Task objective: Quote everything in the report on the Women's Gifting Circle from "Shirley was led" down to "new members joining.".

Extract to read:

● ● ● ● ● ● ●

WSVN — Shirley thought she had found a nice way to make a few dollars.

Shirley: “It's real easy– you put in a thousand dollars and you get, eight back.”

For Audria it seemed like an answer to a prayer.

Audria: “I'm buying a house. This will be good, you know, within three months I can get $6,000 for my thousand.”

Women are joining what's called a Women's Gifting Circle.

Shirley: “It was basically a woman's group — no men, only females.”

Audria: “I saw it as an opportunity to make a little extra money among Christian women.”

But, of course, it's those good honest women who wind up getting ripped off.

Audria: “I lost $1,750.”

Shirley: “Just give me the thousand dollars I came here with.”

Patrick Fraser: “It's an old scam with a new twist. Old, in that it's a pyramid scheme. The new members come in, pay their money, and it flows to the person at the top. The new twist: The Women's Gifting Circle not only allows women to join but promises the women will help other women make a lot of money.”

Shirley: “They even put bible verses and everything to make it seem like we were actually helping a woman. It was a woman's group.”

Shirley was led to believe the members were carefully chosen.

A brochure reading: “You have been invited to join a community of remarkable women,” which has “discovered a way to help each of us fulfill our dreams.”

Audria: “I was excited because it was something that I thought was honest, and that I thought was easy to do, less work.”

The pamphlet for Shirley and Audria's group even looks like a pyramid.

Women getting together at what's referred to as a dinner table.

Four women join as an appetizer. As they bring in their paying friends, they move to soup, then entree, and, when it's your turn to be dessert, you collect thousands from the new members joining.

“Whoever is the dessert at the time, these eight people are paying her.”

● ● ● ● ● ● ●

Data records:
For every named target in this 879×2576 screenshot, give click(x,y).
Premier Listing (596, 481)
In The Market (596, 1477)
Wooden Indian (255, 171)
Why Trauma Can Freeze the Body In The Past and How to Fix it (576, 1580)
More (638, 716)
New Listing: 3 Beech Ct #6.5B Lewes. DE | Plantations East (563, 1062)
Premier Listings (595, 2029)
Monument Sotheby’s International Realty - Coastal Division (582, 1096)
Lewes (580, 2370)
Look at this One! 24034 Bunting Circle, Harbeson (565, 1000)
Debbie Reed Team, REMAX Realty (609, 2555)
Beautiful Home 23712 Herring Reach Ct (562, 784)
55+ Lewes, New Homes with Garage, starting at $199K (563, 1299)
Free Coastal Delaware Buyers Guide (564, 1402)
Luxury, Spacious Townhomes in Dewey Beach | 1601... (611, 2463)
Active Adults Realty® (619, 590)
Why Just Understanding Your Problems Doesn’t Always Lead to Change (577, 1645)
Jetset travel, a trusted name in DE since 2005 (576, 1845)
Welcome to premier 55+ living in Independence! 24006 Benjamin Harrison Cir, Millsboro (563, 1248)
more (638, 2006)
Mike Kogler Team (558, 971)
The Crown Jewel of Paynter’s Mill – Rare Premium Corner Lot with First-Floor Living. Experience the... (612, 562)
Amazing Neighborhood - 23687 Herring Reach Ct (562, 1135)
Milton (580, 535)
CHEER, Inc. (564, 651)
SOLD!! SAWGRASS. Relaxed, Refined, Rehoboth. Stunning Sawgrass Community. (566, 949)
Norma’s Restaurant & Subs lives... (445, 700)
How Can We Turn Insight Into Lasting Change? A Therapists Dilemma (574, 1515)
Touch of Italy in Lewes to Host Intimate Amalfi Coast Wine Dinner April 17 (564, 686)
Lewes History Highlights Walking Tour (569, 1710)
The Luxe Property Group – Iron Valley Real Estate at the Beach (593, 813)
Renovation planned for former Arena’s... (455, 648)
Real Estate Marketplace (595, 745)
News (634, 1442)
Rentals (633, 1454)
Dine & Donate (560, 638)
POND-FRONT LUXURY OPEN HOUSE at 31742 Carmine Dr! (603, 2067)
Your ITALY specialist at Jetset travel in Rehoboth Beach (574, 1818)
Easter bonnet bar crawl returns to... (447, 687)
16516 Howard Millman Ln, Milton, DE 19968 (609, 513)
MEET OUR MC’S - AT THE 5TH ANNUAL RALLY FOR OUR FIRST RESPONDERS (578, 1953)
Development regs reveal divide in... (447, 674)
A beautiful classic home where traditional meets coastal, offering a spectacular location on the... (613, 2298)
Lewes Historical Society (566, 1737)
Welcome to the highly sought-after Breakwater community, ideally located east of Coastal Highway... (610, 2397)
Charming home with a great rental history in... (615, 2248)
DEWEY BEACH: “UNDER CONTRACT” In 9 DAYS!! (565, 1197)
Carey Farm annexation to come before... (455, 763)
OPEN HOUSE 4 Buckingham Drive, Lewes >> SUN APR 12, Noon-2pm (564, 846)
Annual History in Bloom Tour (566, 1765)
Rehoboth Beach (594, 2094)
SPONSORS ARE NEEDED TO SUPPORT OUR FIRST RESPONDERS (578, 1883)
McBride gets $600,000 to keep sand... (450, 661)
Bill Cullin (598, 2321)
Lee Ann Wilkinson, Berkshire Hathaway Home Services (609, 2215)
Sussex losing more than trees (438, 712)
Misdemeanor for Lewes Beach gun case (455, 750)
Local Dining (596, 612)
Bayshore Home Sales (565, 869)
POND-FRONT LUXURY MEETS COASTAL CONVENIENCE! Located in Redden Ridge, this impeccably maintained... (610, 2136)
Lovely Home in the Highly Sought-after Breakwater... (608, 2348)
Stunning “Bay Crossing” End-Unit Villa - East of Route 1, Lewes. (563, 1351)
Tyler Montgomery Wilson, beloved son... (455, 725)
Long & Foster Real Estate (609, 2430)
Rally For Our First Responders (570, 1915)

● ● ● ● ● ● ●

The reply:
Shirley was led to believe the members were carefully chosen.

A brochure reading: “You have been invited to join a community of remarkable women,” which has “discovered a way to help each of us fulfill our dreams.”

Audria: “I was excited because it was something that I thought was honest, and that I thought was easy to do, less work.”

The pamphlet for Shirley and Audria's group even looks like a pyramid.

Women getting together at what's referred to as a dinner table.

Four women join as an appetizer. As they bring in their paying friends, they move to soup, then entree, and, when it's your turn to be dessert, you collect thousands from the new members joining.